* _EXERCISE TASK 1_
Please list the records below as a numbered list, from their first line through the line that contains "I will 30,861.", including that line and skipping blank lines.

* _DOCUMENT_

------------------------------------------------------------------------

# 826OXE Auger Belt deflection measurement



## Torobrand (Jan 29, 2016)

Broke the two grade 5 bolts on the impeller last weekend, first time they broke, and while looking at my blower, removed the cover and looked at the two belts. One powers the wheels, and one powers the auger/impeller. The one for the auger/impeller looked like it had been spinning and there was a collection of belt material on the cover and around the metal guard. I think it was because as I was busting through the "ice" that the snowplow deposited in front of my driveway, it slipped on the pulley a little. I cleared the "ice" on 5 driveways all total and after the 5th driveway, the shear pins broke. 

Question is, is there a belt deflection measurement for the auger/impeller belt or how do you inspect to see if it needs adjusted or replaced?

------------------------------------------------------------------------

* _DATASET RECORDS_
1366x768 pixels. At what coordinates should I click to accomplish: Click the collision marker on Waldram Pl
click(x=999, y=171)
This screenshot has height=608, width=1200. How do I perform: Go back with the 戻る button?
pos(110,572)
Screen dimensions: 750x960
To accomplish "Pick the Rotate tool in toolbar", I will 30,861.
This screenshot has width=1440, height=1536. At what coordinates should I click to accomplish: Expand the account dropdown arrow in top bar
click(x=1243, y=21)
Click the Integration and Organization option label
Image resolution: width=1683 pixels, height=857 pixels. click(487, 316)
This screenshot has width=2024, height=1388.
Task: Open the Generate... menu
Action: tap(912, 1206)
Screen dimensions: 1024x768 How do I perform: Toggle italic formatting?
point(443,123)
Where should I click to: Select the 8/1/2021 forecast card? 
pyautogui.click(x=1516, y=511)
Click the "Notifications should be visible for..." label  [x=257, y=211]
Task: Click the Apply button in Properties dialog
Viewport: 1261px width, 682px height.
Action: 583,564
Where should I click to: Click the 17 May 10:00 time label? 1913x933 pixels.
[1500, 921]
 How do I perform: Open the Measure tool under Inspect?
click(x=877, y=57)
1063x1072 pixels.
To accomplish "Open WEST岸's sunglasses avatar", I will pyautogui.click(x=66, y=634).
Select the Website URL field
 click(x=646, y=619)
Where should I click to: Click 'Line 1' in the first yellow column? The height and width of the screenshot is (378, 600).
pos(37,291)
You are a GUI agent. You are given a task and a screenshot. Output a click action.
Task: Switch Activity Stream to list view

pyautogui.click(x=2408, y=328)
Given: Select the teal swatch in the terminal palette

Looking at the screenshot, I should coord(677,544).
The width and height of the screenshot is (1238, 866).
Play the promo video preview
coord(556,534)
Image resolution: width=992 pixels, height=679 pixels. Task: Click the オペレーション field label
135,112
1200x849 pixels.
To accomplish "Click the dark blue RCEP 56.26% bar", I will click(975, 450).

------------------------------------------------------------------------

* _EXERCISE TASK 2_
In the snowblower belt thread, what grade were the two bolts that broke on the impeller?

* _FINISHED ANSWER 1_
1. 1366x768 pixels. At what coordinates should I click to accomplish: Click the collision marker on Waldram Pl
2. click(x=999, y=171)
3. This screenshot has height=608, width=1200. How do I perform: Go back with the 戻る button?
4. pos(110,572)
5. Screen dimensions: 750x960
6. To accomplish "Pick the Rotate tool in toolbar", I will 30,861.

* _FINISHED ANSWER 2_
Grade 5.